For hydration experiments at increased flowrates it is found that the hydration fronts become wider. After all, an increase in flow rate coincides with an increase in the supply of water vapor that is introduced to the packed bed, while the single-grain hydration kinetics can be anticipated to remain constant. An analytical model describing isothermal hydration of an infinitely long packed bed is compared to the experimental data. The model is found to predict the same front widening at increasing flow rates, observed in the different hydration experiments. At a sufficiently high flow rate the hydration process is even found to progress in a uniform manner, rather than via a hydration front. The overall hydration kinetics of the investigated packed bed are hereby found to coincide with the kinetics of single K2CO3 grains, indicating that the packed bed hydration kinetics are no longer limited by the supply of water vapor. Since the hydration rate in the different layers of the reactor should be equal in this measurement, it is found that a strong gradient in vapor pressure cannot occur inside the packed bed. As a result, the inflow vapor pressure rapidly rises to a value close to the inflow vapor pressure at the start of the hydration experiment.
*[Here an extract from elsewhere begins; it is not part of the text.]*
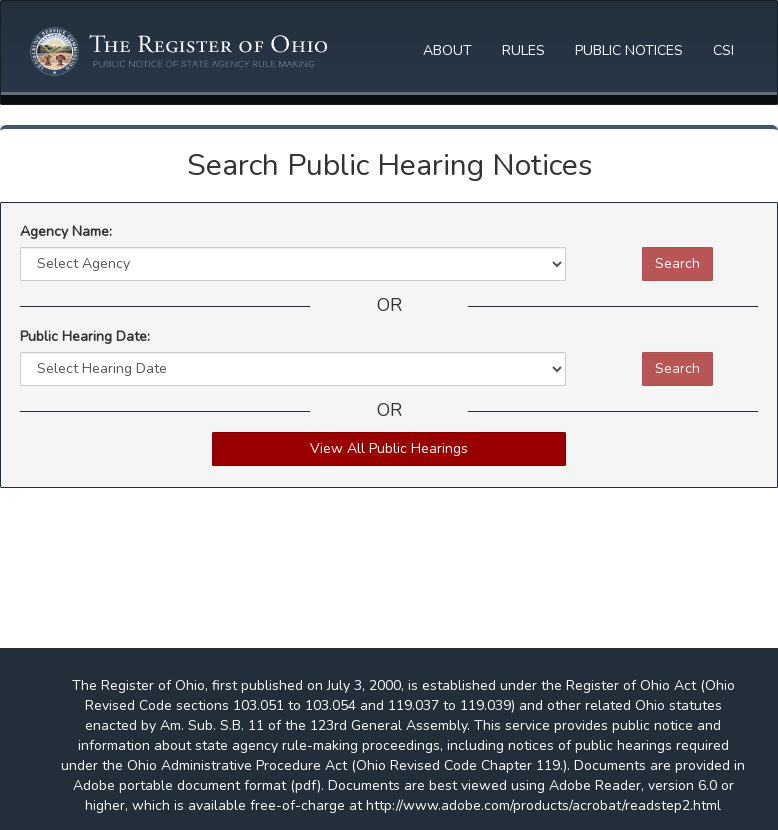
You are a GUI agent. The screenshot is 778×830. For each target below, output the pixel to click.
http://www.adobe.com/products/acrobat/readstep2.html (543, 805)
In future research, the investigations into K2CO3 packed beds could be expanded by including the effect of water vapor pressure in the analysis of the hydration behavior. In this way, the hydration behavior and kinetics could be further investigated and a more elaborated overview of K2CO3 packed bed hydration processes can be created. Furthermore, the thermal output of these packed beds could be studied by employing a separate insulated reactor outside of the NMR setup and by performing thermal measurements inside of the packed bed itself. In this way, in-situ temperature measurements can be obtained and the insight into the thermal performance of K2CO3 packed beds can be improved.